So Mark, in our guidance we have taken the exchange rate where it was at the middle of November, at that point in time and we do our guidance around that. We have made no provisions for changes in those exchange rates. Obviously, if the exchange rates, if the dollar continues to strengthen we are going to be under pressure to deliver the earnings that we have guided. If the dollar gets weaker we are going to get some relief, but we are not capable of predicting when, where, and how far the dollar is going to move.
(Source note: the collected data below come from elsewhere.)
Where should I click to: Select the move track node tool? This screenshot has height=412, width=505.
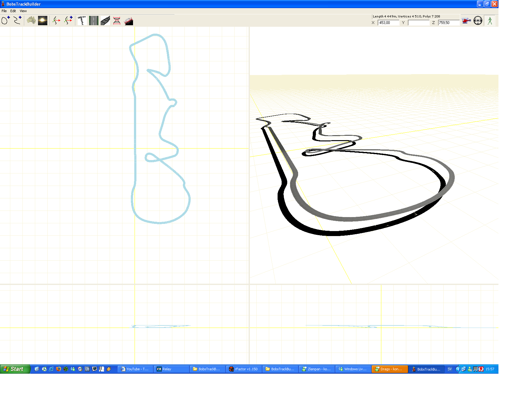coord(56,21)
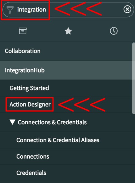Switch to the Favorites star tab
The height and width of the screenshot is (183, 135).
tap(68, 31)

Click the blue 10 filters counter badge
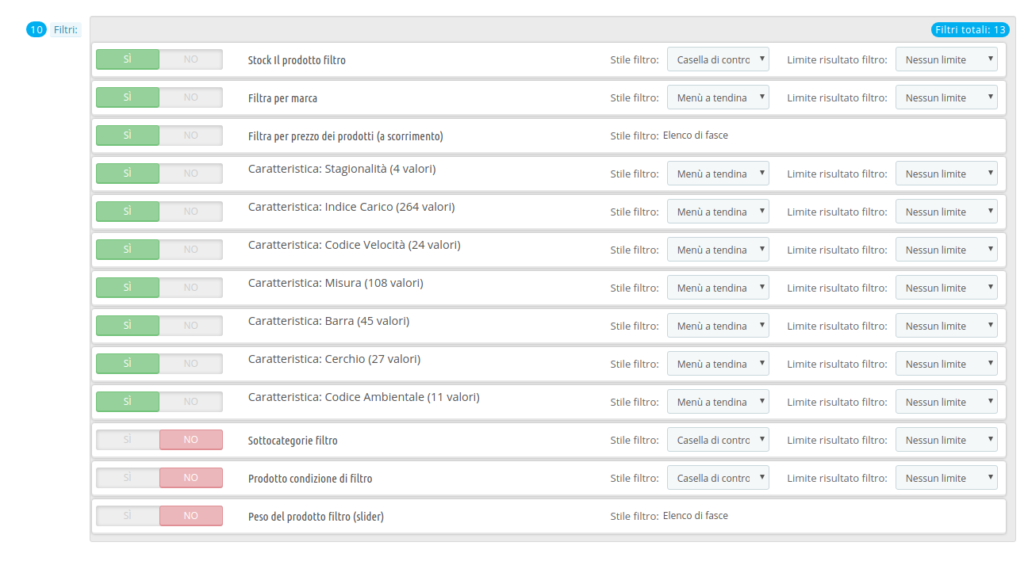[x=36, y=29]
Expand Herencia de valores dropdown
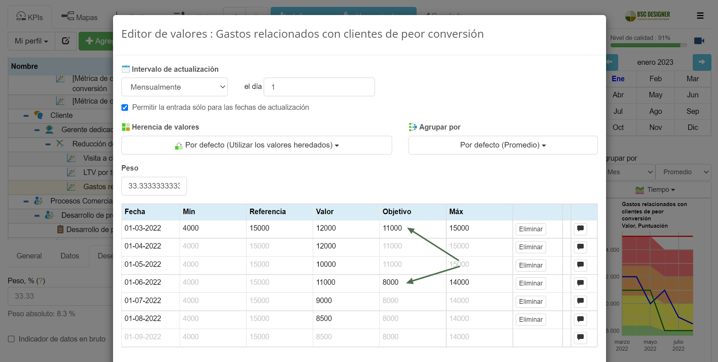The height and width of the screenshot is (362, 718). point(256,145)
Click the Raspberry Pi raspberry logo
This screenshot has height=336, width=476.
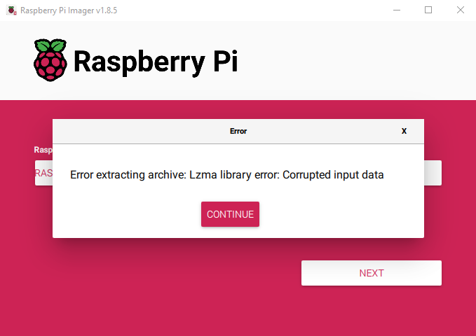click(x=50, y=60)
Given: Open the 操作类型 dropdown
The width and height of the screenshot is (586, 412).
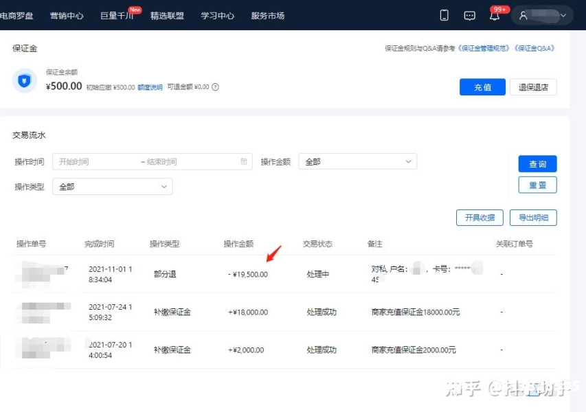Looking at the screenshot, I should [112, 187].
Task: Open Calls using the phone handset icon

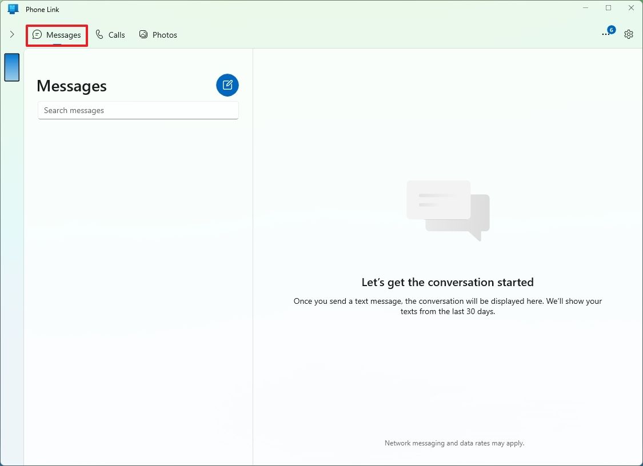Action: 98,34
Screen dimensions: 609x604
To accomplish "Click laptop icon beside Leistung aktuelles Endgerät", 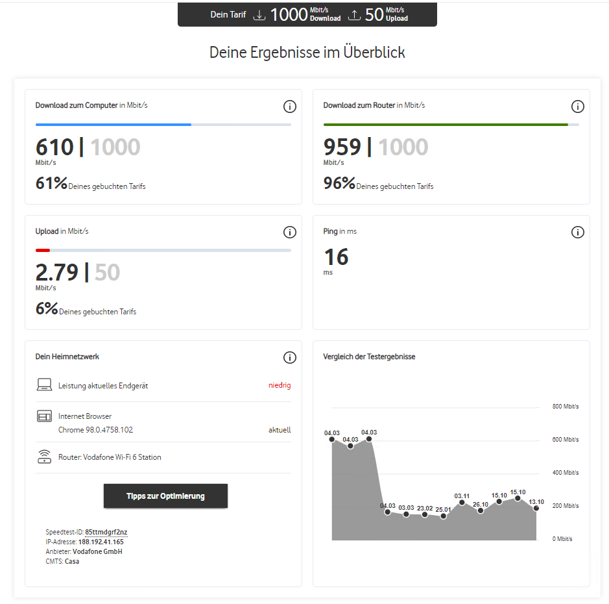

Mark Koznarek - Cleveland Research Company
Okay. One follow-up on a prior question having to do with after market growth for next year and your confidence in that. As I look back at the ’07 results, the US underground business was a negative surprise. It weakened faster than you guys thought and by my estimation, it looked like the US underground revenues slowed from a teens growth in ’06 to less than 5% in ’07 and as we were going through that year there were negative revisions because of that; so what gives you guys the confidence that you think you have visibility for the next 12 months in keeping after market at a double digit rate?
Michael Sutherlin
In the US market example that we talked about, we saw our original equipment order rates decline by more than 60%, a 60% to 80% decline in original equipment order rates. We saw the after market order rate over that same period of time decline by single-digit rates. So, the numbers for the US market did swing pretty significantly, but it was driven by the original equipment rather than the after market and we just didn’t enter that period with as much backlog as we have now in the underground business. So we didn’t have the backlog to work with; very quickly it got down to the point where incoming orders drove the business and the overall results were more volatile. But, there was a difference between the after market and the original equipment.
Right now in our guidance we are assuming typical year-over-year after market growth in those numbers under the conditions we have in our guidance. But, we are also saying that if the market continues to slow and after market is under pressure it is likely to move like the US underground business did in 2006-2007 with reductions at a very small and certainly in single-digit rates rather than larger scale reductions which, under the worse case scenario, could affect our original equipment order rates going forward.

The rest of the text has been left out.